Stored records
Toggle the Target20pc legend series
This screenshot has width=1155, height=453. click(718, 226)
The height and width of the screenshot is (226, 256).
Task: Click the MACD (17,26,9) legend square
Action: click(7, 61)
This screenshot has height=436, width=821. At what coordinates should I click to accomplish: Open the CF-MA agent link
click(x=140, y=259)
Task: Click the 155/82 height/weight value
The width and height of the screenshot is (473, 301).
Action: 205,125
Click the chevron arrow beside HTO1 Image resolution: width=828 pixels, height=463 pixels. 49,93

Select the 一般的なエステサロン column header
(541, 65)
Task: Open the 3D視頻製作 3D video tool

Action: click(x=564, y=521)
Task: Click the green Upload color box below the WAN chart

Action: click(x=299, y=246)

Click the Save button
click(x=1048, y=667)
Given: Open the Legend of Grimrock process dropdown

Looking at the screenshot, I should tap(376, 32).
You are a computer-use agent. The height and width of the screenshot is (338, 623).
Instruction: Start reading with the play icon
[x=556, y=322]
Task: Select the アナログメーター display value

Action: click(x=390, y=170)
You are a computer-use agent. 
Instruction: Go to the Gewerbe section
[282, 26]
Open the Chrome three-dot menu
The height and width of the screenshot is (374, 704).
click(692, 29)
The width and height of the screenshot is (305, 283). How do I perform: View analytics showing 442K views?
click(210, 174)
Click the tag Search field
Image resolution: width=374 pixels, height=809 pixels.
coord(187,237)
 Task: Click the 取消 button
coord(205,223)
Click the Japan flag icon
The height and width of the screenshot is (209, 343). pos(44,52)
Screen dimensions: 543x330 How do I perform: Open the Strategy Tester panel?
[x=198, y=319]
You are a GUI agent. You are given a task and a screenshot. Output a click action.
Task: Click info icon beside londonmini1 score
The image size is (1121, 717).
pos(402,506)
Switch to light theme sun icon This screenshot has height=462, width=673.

## Try it
Within the data, count the lines that hold the word "beside". Answer with the figure and nothing more.

## Task output
2